■ PROBLEMS TO WORK ON
**a)** Answer the following questions about the letter to Bracha:
(i) Which three people does the writer name as appearing in Bracha's Flickr photos?
(ii) Which two spatial metaphors does the writer say Bracha's take on sexual difference complements?
(iii) On which pages does the quoted passage appear?
**b)** Reproduce verbatim the part of the letter to Bracha that opens with the words containing "Dear Bracha" and closes with "I actually am.".

■ SOURCE EXTRACT
=====

Dear Bracha
I have enjoyed dipping into your writing. I like that fact that your Flickr photos show you hanging out with groovy people like Jean-Francois Lyotard, Judith Butler, Emmanuel Levinas and a bunch of other people I’ve mostly never heard of, but who are no doubt very interesting as you bother to take their photos. I found your take on sexual difference via matrixial borderspace interesting, and a useful complement to spatial metaphors such as Anzaldua’s borderlands and Deleuze’s rhizome. I like the fact that your lack of fame relative to, say, Butler or Irigaray, means that citing you gives my readers the impression I am far better read in these areas than I actually am.
But sometimes, Bracha, I haven’t got the foggiest idea what you’re talking about. Take your recent article, Fragilization and Resistance in Studies in the Maternal. You state, for example:
The human capacity for inspiration revealed in artworking begins with an archaic transconnectedness by psychic strings, that bounds each I, as presubject, to its particular non-I(s), and first of all to its pre-maternal transubject – its archaic m/Other. Desire, born out of the kind of transmission that the string allows, doesn’t seek for objects. It languishes for specific almost-lost links. In jointness, I and non-I differently feel-know in-and-by inspiration-transpiriting by which they are differently transformed. In each jointness that succeeds to tremble a borderlinking string, different I(s) and non-I(s) will start, restart and continue to feel-know with-in one another and with-in forms, images and encounter-events, by way of sharing with-in new and older psychic webs while also imprinting and engraving their traces in them in shareable threads. Traces are cross-inscribed and transinscribed between transubjects and between transubject and transject. (pp. 11-12)

=====

■ RECORD SET
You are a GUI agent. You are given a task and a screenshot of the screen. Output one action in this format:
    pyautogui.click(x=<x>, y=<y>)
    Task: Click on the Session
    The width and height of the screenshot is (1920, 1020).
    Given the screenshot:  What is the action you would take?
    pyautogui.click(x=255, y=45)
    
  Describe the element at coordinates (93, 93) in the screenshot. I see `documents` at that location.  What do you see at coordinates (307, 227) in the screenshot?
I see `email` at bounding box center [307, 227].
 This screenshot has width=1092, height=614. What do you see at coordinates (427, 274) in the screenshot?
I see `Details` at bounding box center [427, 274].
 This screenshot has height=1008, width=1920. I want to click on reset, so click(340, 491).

=====

■ ANSWERS PER TASK
**a)**
(i) Jean-Francois Lyotard, Judith Butler and Emmanuel Levinas.
(ii) Anzaldua's borderlands and Deleuze's rhizome.
(iii) Pages 11-12.

**b)**
Dear Bracha
I have enjoyed dipping into your writing. I like that fact that your Flickr photos show you hanging out with groovy people like Jean-Francois Lyotard, Judith Butler, Emmanuel Levinas and a bunch of other people I’ve mostly never heard of, but who are no doubt very interesting as you bother to take their photos. I found your take on sexual difference via matrixial borderspace interesting, and a useful complement to spatial metaphors such as Anzaldua’s borderlands and Deleuze’s rhizome. I like the fact that your lack of fame relative to, say, Butler or Irigaray, means that citing you gives my readers the impression I am far better read in these areas than I actually am.